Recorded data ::
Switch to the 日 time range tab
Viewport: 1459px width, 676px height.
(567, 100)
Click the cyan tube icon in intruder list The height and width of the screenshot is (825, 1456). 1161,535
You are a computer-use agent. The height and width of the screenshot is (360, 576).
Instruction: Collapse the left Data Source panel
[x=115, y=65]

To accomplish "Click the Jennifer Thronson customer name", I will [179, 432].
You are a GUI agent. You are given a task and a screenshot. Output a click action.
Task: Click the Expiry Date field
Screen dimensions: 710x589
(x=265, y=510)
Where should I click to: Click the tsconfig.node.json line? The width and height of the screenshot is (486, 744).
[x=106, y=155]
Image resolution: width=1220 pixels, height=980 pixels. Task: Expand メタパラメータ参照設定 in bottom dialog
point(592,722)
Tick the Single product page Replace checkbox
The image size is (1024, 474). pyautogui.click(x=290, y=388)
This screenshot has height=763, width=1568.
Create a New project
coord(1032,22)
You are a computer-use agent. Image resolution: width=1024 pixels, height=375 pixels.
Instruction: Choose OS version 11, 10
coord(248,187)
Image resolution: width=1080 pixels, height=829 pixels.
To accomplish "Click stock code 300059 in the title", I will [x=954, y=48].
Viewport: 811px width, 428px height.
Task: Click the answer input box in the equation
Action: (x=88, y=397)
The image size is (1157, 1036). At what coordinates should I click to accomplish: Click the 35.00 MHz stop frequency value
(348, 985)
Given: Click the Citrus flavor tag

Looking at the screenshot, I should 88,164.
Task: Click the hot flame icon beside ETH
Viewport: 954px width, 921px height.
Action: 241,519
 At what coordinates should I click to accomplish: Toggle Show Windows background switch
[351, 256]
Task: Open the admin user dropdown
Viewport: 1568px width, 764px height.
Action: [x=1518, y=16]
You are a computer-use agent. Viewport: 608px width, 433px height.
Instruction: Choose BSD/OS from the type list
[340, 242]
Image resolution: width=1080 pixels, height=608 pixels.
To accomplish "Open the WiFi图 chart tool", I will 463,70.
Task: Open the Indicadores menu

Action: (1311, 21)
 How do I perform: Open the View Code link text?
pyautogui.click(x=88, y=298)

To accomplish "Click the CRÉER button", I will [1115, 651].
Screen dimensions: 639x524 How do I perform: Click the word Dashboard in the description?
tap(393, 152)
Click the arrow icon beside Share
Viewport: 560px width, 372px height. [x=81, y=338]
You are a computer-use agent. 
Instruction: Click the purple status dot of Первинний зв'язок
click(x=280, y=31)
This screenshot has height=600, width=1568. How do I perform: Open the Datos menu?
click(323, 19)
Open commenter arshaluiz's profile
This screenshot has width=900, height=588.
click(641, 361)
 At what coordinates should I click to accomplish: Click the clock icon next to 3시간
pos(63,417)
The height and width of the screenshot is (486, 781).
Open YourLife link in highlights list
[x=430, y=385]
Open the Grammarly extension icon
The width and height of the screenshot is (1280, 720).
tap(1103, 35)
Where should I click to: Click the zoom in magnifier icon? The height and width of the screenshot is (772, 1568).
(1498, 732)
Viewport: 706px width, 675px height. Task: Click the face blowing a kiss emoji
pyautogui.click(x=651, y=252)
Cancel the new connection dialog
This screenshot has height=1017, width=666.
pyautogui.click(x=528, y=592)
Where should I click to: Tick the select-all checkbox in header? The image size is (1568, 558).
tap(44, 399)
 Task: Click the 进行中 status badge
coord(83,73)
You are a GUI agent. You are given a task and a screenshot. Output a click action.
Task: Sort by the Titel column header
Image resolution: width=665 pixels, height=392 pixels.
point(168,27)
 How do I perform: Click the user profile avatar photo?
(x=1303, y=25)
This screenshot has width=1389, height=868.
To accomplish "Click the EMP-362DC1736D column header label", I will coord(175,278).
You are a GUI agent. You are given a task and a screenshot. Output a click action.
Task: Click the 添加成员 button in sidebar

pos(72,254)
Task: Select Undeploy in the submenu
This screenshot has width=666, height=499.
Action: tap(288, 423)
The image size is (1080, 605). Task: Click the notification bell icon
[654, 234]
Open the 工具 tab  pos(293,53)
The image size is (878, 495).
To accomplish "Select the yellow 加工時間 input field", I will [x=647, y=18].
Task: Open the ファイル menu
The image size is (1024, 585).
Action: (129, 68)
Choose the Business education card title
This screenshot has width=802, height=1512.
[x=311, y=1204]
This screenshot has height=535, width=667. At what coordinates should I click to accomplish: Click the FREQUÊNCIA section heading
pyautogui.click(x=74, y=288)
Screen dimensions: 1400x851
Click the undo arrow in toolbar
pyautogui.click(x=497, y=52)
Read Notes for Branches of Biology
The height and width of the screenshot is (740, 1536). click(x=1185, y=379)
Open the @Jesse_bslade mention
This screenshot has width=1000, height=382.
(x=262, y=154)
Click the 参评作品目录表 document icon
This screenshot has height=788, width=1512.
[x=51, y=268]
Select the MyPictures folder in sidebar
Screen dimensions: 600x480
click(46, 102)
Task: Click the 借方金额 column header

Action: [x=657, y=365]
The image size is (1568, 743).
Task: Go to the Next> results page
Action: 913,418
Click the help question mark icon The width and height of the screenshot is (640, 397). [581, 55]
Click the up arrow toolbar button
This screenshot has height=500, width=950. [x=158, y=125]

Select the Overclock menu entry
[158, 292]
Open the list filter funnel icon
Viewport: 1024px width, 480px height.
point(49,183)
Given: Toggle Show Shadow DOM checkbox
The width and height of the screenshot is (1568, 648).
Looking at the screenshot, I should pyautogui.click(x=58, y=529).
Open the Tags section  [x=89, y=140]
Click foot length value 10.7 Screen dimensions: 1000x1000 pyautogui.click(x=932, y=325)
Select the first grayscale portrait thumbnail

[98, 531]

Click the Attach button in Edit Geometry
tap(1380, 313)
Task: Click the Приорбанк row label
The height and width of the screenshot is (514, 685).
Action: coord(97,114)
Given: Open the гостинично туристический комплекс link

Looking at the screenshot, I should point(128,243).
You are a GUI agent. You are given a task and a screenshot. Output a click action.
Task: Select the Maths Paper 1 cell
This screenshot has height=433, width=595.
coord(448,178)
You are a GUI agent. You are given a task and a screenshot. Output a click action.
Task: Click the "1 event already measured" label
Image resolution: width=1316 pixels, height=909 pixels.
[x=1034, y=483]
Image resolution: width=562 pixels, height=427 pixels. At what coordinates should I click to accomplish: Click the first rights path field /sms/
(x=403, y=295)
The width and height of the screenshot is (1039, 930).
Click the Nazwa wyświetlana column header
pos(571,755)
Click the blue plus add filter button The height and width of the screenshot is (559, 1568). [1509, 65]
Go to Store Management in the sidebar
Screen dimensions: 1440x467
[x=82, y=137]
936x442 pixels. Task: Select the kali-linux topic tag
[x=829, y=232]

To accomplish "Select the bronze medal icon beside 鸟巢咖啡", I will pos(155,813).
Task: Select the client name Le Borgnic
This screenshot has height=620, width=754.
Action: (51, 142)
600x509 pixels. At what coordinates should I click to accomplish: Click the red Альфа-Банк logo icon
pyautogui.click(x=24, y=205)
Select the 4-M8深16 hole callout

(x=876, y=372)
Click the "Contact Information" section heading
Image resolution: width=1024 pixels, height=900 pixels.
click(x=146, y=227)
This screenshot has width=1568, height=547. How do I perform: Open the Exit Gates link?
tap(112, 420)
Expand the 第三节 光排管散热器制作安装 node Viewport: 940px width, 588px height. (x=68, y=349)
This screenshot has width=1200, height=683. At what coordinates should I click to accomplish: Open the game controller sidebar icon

TO DO :: Set down every entry exactly as it appears.

SOLUTION TO THIS PROBLEM ::
Switch to the 日 time range tab
Viewport: 1459px width, 676px height.
(567, 100)
Click the cyan tube icon in intruder list The height and width of the screenshot is (825, 1456). 1161,535
You are a computer-use agent. The height and width of the screenshot is (360, 576).
Instruction: Collapse the left Data Source panel
[x=115, y=65]

To accomplish "Click the Jennifer Thronson customer name", I will [179, 432].
You are a GUI agent. You are given a task and a screenshot. Output a click action.
Task: Click the Expiry Date field
Screen dimensions: 710x589
(x=265, y=510)
Where should I click to: Click the tsconfig.node.json line? The width and height of the screenshot is (486, 744).
[x=106, y=155]
Image resolution: width=1220 pixels, height=980 pixels. Task: Expand メタパラメータ参照設定 in bottom dialog
point(592,722)
Tick the Single product page Replace checkbox
The image size is (1024, 474). pyautogui.click(x=290, y=388)
This screenshot has height=763, width=1568.
Create a New project
coord(1032,22)
You are a computer-use agent. Image resolution: width=1024 pixels, height=375 pixels.
Instruction: Choose OS version 11, 10
coord(248,187)
Image resolution: width=1080 pixels, height=829 pixels.
To accomplish "Click stock code 300059 in the title", I will [x=954, y=48].
Viewport: 811px width, 428px height.
Task: Click the answer input box in the equation
Action: (x=88, y=397)
The image size is (1157, 1036). At what coordinates should I click to accomplish: Click the 35.00 MHz stop frequency value
(348, 985)
Given: Click the Citrus flavor tag

Looking at the screenshot, I should 88,164.
Task: Click the hot flame icon beside ETH
Viewport: 954px width, 921px height.
Action: 241,519
 At what coordinates should I click to accomplish: Toggle Show Windows background switch
[351, 256]
Task: Open the admin user dropdown
Viewport: 1568px width, 764px height.
Action: [x=1518, y=16]
You are a computer-use agent. Viewport: 608px width, 433px height.
Instruction: Choose BSD/OS from the type list
[340, 242]
Image resolution: width=1080 pixels, height=608 pixels.
To accomplish "Open the WiFi图 chart tool", I will 463,70.
Task: Open the Indicadores menu

Action: (1311, 21)
 How do I perform: Open the View Code link text?
pyautogui.click(x=88, y=298)

To accomplish "Click the CRÉER button", I will [1115, 651].
Screen dimensions: 639x524 How do I perform: Click the word Dashboard in the description?
tap(393, 152)
Click the arrow icon beside Share
Viewport: 560px width, 372px height. [x=81, y=338]
You are a computer-use agent. 
Instruction: Click the purple status dot of Первинний зв'язок
click(x=280, y=31)
This screenshot has height=600, width=1568. How do I perform: Open the Datos menu?
click(323, 19)
Open commenter arshaluiz's profile
This screenshot has width=900, height=588.
click(641, 361)
 At what coordinates should I click to accomplish: Click the clock icon next to 3시간
pos(63,417)
The height and width of the screenshot is (486, 781).
Open YourLife link in highlights list
[x=430, y=385]
Open the Grammarly extension icon
The width and height of the screenshot is (1280, 720).
tap(1103, 35)
Where should I click to: Click the zoom in magnifier icon? The height and width of the screenshot is (772, 1568).
(1498, 732)
Viewport: 706px width, 675px height. Task: Click the face blowing a kiss emoji
pyautogui.click(x=651, y=252)
Cancel the new connection dialog
This screenshot has height=1017, width=666.
pyautogui.click(x=528, y=592)
Where should I click to: Tick the select-all checkbox in header? The image size is (1568, 558).
tap(44, 399)
 Task: Click the 进行中 status badge
coord(83,73)
You are a GUI agent. You are given a task and a screenshot. Output a click action.
Task: Sort by the Titel column header
Image resolution: width=665 pixels, height=392 pixels.
point(168,27)
 How do I perform: Click the user profile avatar photo?
(x=1303, y=25)
This screenshot has width=1389, height=868.
To accomplish "Click the EMP-362DC1736D column header label", I will coord(175,278).
You are a GUI agent. You are given a task and a screenshot. Output a click action.
Task: Click the 添加成员 button in sidebar

pos(72,254)
Task: Select Undeploy in the submenu
This screenshot has width=666, height=499.
Action: tap(288, 423)
The image size is (1080, 605). Task: Click the notification bell icon
[654, 234]
Open the 工具 tab  pos(293,53)
The image size is (878, 495).
To accomplish "Select the yellow 加工時間 input field", I will [x=647, y=18].
Task: Open the ファイル menu
The image size is (1024, 585).
Action: (129, 68)
Choose the Business education card title
This screenshot has width=802, height=1512.
[x=311, y=1204]
This screenshot has height=535, width=667. At what coordinates should I click to accomplish: Click the FREQUÊNCIA section heading
pyautogui.click(x=74, y=288)
Screen dimensions: 1400x851
Click the undo arrow in toolbar
pyautogui.click(x=497, y=52)
Read Notes for Branches of Biology
The height and width of the screenshot is (740, 1536). click(x=1185, y=379)
Open the @Jesse_bslade mention
This screenshot has width=1000, height=382.
(x=262, y=154)
Click the 参评作品目录表 document icon
This screenshot has height=788, width=1512.
[x=51, y=268]
Select the MyPictures folder in sidebar
Screen dimensions: 600x480
click(46, 102)
Task: Click the 借方金额 column header

Action: [x=657, y=365]
The image size is (1568, 743).
Task: Go to the Next> results page
Action: 913,418
Click the help question mark icon The width and height of the screenshot is (640, 397). [581, 55]
Click the up arrow toolbar button
This screenshot has height=500, width=950. [x=158, y=125]

Select the Overclock menu entry
[158, 292]
Open the list filter funnel icon
Viewport: 1024px width, 480px height.
point(49,183)
Given: Toggle Show Shadow DOM checkbox
The width and height of the screenshot is (1568, 648).
Looking at the screenshot, I should pyautogui.click(x=58, y=529).
Open the Tags section  [x=89, y=140]
Click foot length value 10.7 Screen dimensions: 1000x1000 pyautogui.click(x=932, y=325)
Select the first grayscale portrait thumbnail

[98, 531]

Click the Attach button in Edit Geometry
tap(1380, 313)
Task: Click the Приорбанк row label
The height and width of the screenshot is (514, 685).
Action: coord(97,114)
Given: Open the гостинично туристический комплекс link

Looking at the screenshot, I should point(128,243).
You are a GUI agent. You are given a task and a screenshot. Output a click action.
Task: Select the Maths Paper 1 cell
This screenshot has height=433, width=595.
coord(448,178)
You are a GUI agent. You are given a task and a screenshot. Output a click action.
Task: Click the "1 event already measured" label
Image resolution: width=1316 pixels, height=909 pixels.
[x=1034, y=483]
Image resolution: width=562 pixels, height=427 pixels. At what coordinates should I click to accomplish: Click the first rights path field /sms/
(x=403, y=295)
The width and height of the screenshot is (1039, 930).
Click the Nazwa wyświetlana column header
pos(571,755)
Click the blue plus add filter button The height and width of the screenshot is (559, 1568). [1509, 65]
Go to Store Management in the sidebar
Screen dimensions: 1440x467
[x=82, y=137]
936x442 pixels. Task: Select the kali-linux topic tag
[x=829, y=232]

To accomplish "Select the bronze medal icon beside 鸟巢咖啡", I will pos(155,813).
Task: Select the client name Le Borgnic
This screenshot has height=620, width=754.
Action: (51, 142)
600x509 pixels. At what coordinates should I click to accomplish: Click the red Альфа-Банк logo icon
pyautogui.click(x=24, y=205)
Select the 4-M8深16 hole callout

(x=876, y=372)
Click the "Contact Information" section heading
Image resolution: width=1024 pixels, height=900 pixels.
click(x=146, y=227)
This screenshot has width=1568, height=547. How do I perform: Open the Exit Gates link?
tap(112, 420)
Expand the 第三节 光排管散热器制作安装 node Viewport: 940px width, 588px height. (x=68, y=349)
This screenshot has width=1200, height=683. At what coordinates should I click to accomplish: Open the game controller sidebar icon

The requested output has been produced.